TASK DESCRIPTION = Each record below should be given again exactly as it reads.

EXCERPTED RECORDS =
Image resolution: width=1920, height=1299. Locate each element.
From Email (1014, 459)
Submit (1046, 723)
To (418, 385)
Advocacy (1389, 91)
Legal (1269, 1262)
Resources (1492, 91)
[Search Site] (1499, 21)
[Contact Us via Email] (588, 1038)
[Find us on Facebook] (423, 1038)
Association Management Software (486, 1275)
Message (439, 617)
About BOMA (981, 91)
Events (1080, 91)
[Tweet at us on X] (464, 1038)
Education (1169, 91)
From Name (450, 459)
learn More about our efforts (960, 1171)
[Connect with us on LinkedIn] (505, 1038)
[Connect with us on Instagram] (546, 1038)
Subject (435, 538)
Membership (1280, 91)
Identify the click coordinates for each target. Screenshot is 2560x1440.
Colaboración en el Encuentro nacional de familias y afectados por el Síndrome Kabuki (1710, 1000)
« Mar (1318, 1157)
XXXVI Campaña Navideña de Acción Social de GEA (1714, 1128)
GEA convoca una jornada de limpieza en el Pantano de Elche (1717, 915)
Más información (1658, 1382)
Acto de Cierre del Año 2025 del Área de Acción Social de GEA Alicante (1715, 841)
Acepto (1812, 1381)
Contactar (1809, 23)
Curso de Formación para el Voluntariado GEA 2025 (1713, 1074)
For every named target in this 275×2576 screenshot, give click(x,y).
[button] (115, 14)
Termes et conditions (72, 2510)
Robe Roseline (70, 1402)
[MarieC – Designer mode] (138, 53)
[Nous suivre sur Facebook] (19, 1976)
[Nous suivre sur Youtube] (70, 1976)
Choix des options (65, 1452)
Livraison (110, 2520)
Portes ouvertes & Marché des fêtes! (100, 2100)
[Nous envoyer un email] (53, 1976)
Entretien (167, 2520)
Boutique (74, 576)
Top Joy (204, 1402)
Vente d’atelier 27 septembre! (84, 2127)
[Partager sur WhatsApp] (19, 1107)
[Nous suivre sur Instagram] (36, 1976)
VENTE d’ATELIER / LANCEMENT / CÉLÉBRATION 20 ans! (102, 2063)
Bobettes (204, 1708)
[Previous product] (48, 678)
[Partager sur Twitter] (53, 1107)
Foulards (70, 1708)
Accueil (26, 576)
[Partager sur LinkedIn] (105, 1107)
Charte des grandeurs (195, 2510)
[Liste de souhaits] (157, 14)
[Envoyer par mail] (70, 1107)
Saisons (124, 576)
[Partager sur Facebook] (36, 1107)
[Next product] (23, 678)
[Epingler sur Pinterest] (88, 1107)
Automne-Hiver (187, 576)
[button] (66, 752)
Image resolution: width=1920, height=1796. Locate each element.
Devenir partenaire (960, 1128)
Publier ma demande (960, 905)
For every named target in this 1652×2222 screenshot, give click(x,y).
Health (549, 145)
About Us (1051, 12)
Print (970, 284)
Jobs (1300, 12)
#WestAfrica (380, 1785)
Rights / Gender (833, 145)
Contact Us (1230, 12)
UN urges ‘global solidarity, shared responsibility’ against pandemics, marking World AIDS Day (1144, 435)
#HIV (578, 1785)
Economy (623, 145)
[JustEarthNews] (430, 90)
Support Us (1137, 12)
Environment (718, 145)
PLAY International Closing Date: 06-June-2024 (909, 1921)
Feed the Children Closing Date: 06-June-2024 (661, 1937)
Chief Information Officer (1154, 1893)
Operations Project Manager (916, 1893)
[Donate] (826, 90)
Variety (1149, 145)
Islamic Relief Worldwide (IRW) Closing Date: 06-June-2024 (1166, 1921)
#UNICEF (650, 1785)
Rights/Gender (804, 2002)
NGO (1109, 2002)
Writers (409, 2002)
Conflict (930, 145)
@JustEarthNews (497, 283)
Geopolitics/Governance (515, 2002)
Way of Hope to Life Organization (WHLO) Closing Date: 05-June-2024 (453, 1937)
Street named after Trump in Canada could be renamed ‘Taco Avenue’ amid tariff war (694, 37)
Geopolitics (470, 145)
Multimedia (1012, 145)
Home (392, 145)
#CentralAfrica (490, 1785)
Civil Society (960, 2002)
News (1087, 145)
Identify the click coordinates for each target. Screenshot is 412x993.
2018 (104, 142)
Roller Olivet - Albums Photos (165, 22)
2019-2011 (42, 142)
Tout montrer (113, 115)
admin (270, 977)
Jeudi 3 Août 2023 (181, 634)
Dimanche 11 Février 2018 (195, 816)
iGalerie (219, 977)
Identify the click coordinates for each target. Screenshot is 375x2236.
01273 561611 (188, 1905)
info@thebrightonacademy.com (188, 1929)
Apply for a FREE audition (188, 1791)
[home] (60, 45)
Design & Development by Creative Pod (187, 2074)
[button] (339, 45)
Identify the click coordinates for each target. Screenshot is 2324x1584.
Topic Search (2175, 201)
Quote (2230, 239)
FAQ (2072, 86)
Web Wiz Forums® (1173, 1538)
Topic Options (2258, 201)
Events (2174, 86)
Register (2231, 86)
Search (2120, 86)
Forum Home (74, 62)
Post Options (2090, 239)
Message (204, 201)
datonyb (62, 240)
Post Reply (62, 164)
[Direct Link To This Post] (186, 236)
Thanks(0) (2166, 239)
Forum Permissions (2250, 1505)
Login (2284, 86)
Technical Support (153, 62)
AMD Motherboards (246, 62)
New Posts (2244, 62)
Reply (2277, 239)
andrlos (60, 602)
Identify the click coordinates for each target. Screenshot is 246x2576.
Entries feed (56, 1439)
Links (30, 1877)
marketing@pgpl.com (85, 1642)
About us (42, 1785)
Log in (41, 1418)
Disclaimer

RESULT OF THE EXERCISE =
Image resolution: width=1920, height=1299. Locate each element.
From Email (1014, 459)
Submit (1046, 723)
To (418, 385)
Advocacy (1389, 91)
Legal (1269, 1262)
Resources (1492, 91)
[Search Site] (1499, 21)
[Contact Us via Email] (588, 1038)
[Find us on Facebook] (423, 1038)
Association Management Software (486, 1275)
Message (439, 617)
About BOMA (981, 91)
Events (1080, 91)
[Tweet at us on X] (464, 1038)
Education (1169, 91)
From Name (450, 459)
learn More about our efforts (960, 1171)
[Connect with us on LinkedIn] (505, 1038)
[Connect with us on Instagram] (546, 1038)
Subject (435, 538)
Membership (1280, 91)
Identify the click coordinates for each target. Screenshot is 2560x1440.
Colaboración en el Encuentro nacional de familias y afectados por el Síndrome Kabuki (1710, 1000)
« Mar (1318, 1157)
XXXVI Campaña Navideña de Acción Social de GEA (1714, 1128)
GEA convoca una jornada de limpieza en el Pantano de Elche (1717, 915)
Más información (1658, 1382)
Acto de Cierre del Año 2025 del Área de Acción Social de GEA Alicante (1715, 841)
Acepto (1812, 1381)
Contactar (1809, 23)
Curso de Formación para el Voluntariado GEA 2025 (1713, 1074)
For every named target in this 275×2576 screenshot, give click(x,y).
[button] (115, 14)
Termes et conditions (72, 2510)
Robe Roseline (70, 1402)
[MarieC – Designer mode] (138, 53)
[Nous suivre sur Facebook] (19, 1976)
[Nous suivre sur Youtube] (70, 1976)
Choix des options (65, 1452)
Livraison (110, 2520)
Portes ouvertes & Marché des fêtes! (100, 2100)
[Nous envoyer un email] (53, 1976)
Entretien (167, 2520)
Boutique (74, 576)
Top Joy (204, 1402)
Vente d’atelier 27 septembre! (84, 2127)
[Partager sur WhatsApp] (19, 1107)
[Nous suivre sur Instagram] (36, 1976)
VENTE d’ATELIER / LANCEMENT / CÉLÉBRATION 20 ans! (102, 2063)
Bobettes (204, 1708)
[Previous product] (48, 678)
[Partager sur Twitter] (53, 1107)
Foulards (70, 1708)
Accueil (26, 576)
[Partager sur LinkedIn] (105, 1107)
Charte des grandeurs (195, 2510)
[Liste de souhaits] (157, 14)
[Envoyer par mail] (70, 1107)
Saisons (124, 576)
[Partager sur Facebook] (36, 1107)
[Next product] (23, 678)
[Epingler sur Pinterest] (88, 1107)
Automne-Hiver (187, 576)
[button] (66, 752)
Image resolution: width=1920, height=1796. Locate each element.
Devenir partenaire (960, 1128)
Publier ma demande (960, 905)
For every named target in this 1652×2222 screenshot, give click(x,y).
Health (549, 145)
About Us (1051, 12)
Print (970, 284)
Jobs (1300, 12)
#WestAfrica (380, 1785)
Rights / Gender (833, 145)
Contact Us (1230, 12)
UN urges ‘global solidarity, shared responsibility’ against pandemics, marking World AIDS Day (1144, 435)
#HIV (578, 1785)
Economy (623, 145)
[JustEarthNews] (430, 90)
Support Us (1137, 12)
Environment (718, 145)
PLAY International Closing Date: 06-June-2024 (909, 1921)
Feed the Children Closing Date: 06-June-2024 (661, 1937)
Chief Information Officer (1154, 1893)
Operations Project Manager (916, 1893)
[Donate] (826, 90)
Variety (1149, 145)
Islamic Relief Worldwide (IRW) Closing Date: 06-June-2024 (1166, 1921)
#UNICEF (650, 1785)
Rights/Gender (804, 2002)
NGO (1109, 2002)
Writers (409, 2002)
Conflict (930, 145)
@JustEarthNews (497, 283)
Geopolitics/Governance (515, 2002)
Way of Hope to Life Organization (WHLO) Closing Date: 05-June-2024 (453, 1937)
Street named after Trump in Canada could be renamed ‘Taco Avenue’ amid tariff war (694, 37)
Geopolitics (470, 145)
Multimedia (1012, 145)
Home (392, 145)
#CentralAfrica (490, 1785)
Civil Society (960, 2002)
News (1087, 145)
Identify the click coordinates for each target. Screenshot is 412x993.
2018 (104, 142)
Roller Olivet - Albums Photos (165, 22)
2019-2011 (42, 142)
Tout montrer (113, 115)
admin (270, 977)
Jeudi 3 Août 2023 (181, 634)
Dimanche 11 Février 2018 (195, 816)
iGalerie (219, 977)
Identify the click coordinates for each target. Screenshot is 375x2236.
01273 561611 (188, 1905)
info@thebrightonacademy.com (188, 1929)
Apply for a FREE audition (188, 1791)
[home] (60, 45)
Design & Development by Creative Pod (187, 2074)
[button] (339, 45)
Identify the click coordinates for each target. Screenshot is 2324x1584.
Topic Search (2175, 201)
Quote (2230, 239)
FAQ (2072, 86)
Web Wiz Forums® (1173, 1538)
Topic Options (2258, 201)
Events (2174, 86)
Register (2231, 86)
Search (2120, 86)
Forum Home (74, 62)
Post Options (2090, 239)
Message (204, 201)
datonyb (62, 240)
Post Reply (62, 164)
[Direct Link To This Post] (186, 236)
Thanks(0) (2166, 239)
Forum Permissions (2250, 1505)
Login (2284, 86)
Technical Support (153, 62)
AMD Motherboards (246, 62)
New Posts (2244, 62)
Reply (2277, 239)
andrlos (60, 602)
Identify the click coordinates for each target. Screenshot is 246x2576.
Entries feed (56, 1439)
Links (30, 1877)
marketing@pgpl.com (85, 1642)
About us (42, 1785)
Log in (41, 1418)
Disclaimer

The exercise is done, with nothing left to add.